Kalmon RS. Inflamm Bowel Dis 2015; 21: 428-35. Review article provides information when there is a prior personal or family history of malignancy (=avoid thiopurines).  Figure 2 is a suggested algorithm for those with IBD and a previous diagnosis of cancer.

  • In those in which the cancer is adequately controlled, the recommendations indicate that if it has been more than 2 years since completion of therapy to use a ‘step-up’ management and favor methotrexate over thiopurines
  • In those with less than 2 years since completion of cancer treatment and not responsive to 5-ASAs/antibiotics, then “consider monotherapy with biologic agents.”
  • In those still receiving chemotherapy, the authors suggest “hold immunosuppression and follow course of IBD.  If IBD not well controlled despite chemotherapy, 5-ASAs and antibiotics, treat flares with steroids, then consider biologic agents.”

Accelerated Infliximab Dosing in Acute Severe Ulcerative Colitis -plus one link

A small retrospective study (n=50) suggests that more rapid induction with infliximab may improve response and lower colectomy rate in acute severe ulcerative colitis (UC).

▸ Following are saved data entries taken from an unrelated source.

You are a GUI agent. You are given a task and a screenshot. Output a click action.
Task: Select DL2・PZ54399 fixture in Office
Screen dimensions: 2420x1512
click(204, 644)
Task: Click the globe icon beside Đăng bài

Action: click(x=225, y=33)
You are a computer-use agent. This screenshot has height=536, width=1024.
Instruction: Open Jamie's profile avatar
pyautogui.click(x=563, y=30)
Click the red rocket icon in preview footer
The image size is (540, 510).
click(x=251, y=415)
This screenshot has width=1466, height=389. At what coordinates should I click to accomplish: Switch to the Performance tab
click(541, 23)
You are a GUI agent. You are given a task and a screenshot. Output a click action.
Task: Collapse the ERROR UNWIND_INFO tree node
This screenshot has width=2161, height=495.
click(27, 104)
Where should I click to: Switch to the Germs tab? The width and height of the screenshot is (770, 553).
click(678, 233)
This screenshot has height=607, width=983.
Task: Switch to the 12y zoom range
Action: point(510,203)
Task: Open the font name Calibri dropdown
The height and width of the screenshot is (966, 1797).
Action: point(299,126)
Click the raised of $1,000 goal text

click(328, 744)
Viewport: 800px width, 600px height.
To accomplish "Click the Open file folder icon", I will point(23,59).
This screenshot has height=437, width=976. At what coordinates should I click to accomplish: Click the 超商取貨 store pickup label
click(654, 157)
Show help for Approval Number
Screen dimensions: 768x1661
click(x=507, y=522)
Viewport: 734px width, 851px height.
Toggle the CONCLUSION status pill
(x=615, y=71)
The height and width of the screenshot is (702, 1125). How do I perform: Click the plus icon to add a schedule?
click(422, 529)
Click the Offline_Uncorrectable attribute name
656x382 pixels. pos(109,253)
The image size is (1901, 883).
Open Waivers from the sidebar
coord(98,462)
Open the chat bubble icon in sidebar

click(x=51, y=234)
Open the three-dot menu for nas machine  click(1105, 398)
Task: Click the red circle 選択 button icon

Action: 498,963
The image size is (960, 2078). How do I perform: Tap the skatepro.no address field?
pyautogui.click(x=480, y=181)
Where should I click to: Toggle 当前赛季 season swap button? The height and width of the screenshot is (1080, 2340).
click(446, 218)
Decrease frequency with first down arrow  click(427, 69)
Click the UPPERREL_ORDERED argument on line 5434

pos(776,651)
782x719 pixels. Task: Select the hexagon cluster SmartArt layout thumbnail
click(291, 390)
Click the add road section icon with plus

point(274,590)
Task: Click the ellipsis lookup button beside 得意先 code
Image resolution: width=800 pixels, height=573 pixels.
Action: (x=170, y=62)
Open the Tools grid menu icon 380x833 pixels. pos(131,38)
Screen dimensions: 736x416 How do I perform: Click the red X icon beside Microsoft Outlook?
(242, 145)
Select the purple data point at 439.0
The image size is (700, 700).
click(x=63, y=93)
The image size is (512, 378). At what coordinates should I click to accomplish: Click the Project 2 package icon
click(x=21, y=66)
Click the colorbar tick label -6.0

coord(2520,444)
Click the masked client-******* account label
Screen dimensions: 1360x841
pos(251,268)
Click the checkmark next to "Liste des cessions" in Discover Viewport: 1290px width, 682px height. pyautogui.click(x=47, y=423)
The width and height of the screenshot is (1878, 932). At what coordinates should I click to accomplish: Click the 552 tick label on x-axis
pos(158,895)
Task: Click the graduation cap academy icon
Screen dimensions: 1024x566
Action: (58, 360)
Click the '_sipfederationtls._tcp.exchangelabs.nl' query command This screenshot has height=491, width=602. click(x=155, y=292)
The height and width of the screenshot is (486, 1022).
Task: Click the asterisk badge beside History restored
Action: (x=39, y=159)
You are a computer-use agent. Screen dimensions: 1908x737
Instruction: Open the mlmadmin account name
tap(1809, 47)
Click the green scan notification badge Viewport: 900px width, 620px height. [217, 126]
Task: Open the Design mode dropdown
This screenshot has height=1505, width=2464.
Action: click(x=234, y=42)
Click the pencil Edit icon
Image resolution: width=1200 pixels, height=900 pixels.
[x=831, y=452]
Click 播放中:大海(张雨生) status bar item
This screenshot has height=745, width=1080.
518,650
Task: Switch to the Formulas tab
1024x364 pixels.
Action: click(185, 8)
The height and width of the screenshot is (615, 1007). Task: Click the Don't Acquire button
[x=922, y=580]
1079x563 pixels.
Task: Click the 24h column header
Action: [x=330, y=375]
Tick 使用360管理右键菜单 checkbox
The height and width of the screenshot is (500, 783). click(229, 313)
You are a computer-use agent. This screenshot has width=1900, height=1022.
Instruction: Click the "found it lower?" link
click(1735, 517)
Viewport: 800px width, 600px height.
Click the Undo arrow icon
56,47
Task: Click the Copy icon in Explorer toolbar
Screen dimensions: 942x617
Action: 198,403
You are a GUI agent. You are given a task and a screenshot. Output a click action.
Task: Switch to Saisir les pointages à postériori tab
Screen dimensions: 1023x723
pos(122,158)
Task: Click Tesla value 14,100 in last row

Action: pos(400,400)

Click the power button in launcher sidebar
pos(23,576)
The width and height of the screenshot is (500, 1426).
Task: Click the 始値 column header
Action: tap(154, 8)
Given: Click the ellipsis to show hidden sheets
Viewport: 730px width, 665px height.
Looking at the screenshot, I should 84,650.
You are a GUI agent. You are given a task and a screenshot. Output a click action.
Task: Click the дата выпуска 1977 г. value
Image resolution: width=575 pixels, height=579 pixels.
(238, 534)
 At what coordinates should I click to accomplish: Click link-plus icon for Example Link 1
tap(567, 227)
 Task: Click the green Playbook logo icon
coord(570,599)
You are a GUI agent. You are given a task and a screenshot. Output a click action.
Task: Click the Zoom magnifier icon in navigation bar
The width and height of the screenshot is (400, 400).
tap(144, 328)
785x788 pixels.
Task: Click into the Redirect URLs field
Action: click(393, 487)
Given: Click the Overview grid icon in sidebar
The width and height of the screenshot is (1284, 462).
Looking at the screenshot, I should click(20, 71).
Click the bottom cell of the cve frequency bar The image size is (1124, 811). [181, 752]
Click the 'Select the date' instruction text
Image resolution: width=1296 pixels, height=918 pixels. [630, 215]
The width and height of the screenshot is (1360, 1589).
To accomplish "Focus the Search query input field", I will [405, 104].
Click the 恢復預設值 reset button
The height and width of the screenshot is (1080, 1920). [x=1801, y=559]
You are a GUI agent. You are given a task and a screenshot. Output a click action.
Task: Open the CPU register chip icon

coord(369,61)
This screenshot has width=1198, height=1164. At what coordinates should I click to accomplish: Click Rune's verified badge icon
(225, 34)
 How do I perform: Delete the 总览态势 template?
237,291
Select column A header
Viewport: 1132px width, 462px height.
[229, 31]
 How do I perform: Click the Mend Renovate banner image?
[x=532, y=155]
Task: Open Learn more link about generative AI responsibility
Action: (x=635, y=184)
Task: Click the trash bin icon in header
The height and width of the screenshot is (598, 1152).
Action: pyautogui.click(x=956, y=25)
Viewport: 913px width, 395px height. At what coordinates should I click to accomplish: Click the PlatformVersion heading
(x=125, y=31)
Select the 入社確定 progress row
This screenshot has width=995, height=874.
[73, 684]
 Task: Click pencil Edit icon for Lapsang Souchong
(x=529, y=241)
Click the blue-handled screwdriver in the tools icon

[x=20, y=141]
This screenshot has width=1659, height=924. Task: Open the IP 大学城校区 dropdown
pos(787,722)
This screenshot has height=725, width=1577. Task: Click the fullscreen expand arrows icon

Link: Accelerated Infliximab in Acute UC

Here’s the abstract:

Background & Aims

Administration of infliximab to patients with acute severe ulcerative colitis (ASUC) (rescue therapy) can reduce the rate of early colectomy (within 12 months), but long-term rates of colectomy are the same as those of the pre-biologic era for these patients. The half-life of infliximab is shorter in patients with ASUC than in patients with non-severe UC, so more frequent dosing might be required to produce a therapeutic effect.

Methods

We performed a retrospective analysis of 50 hospitalized patients who received infliximab for steroid-refractory ASUC at a single academic center from September 2005 through 2013. In 2011 an accelerated dosing strategy for infliximab was introduced; we compared outcomes of standard and accelerated dosing regimens. One group of patients (n = 35) were placed on a standard dosing regimen for infliximab and then given the drug at 0, 2, and 6 weeks and then every 8 weeks thereafter. A second group (n = 15) were placed on an accelerated regimen and received 3 induction doses of infliximab within a median period of 24 days. Rates of colectomy were compared between the groups during induction and follow-up periods.

Results

There were no differences between groups in median baseline levels of C-reactive protein, albumin, or hemoglobin. The rate of colectomy during induction therapy was significantly lower with the accelerated regimen (6.7%, 1 of 15) than with the standard regimen (40%, 14 of 35) (Fisher exact test, P = .039). The standard regimen was associated with shorter time to colectomy (log-rank test, P = .042). Among patients who completed induction therapy, subsequent need for colectomy was similar between the groups during the follow-up period. Multivariate analysis showed that factors independently associated with successful induction therapy were level of albumin (g/L) when the treatment began (P = .003) and the accelerated dosing regimen (P = .03).

Conclusions

In patients with ASUC, an accelerated infliximab induction strategy reduces the need for early colectomy. An intensified infliximab dosing strategy in response to clinical or laboratory signs of breakthrough inflammation merits consideration in prospective studies.

One other link: IBD and College: Do the two play nicely (from Jeremy Adler and UofM) -describes college transition issues for our IBD patients.  Probably the most important piece of advice: “Take your medicine.”  Many really good kids decide to see what happens off therapy, often to their detriment.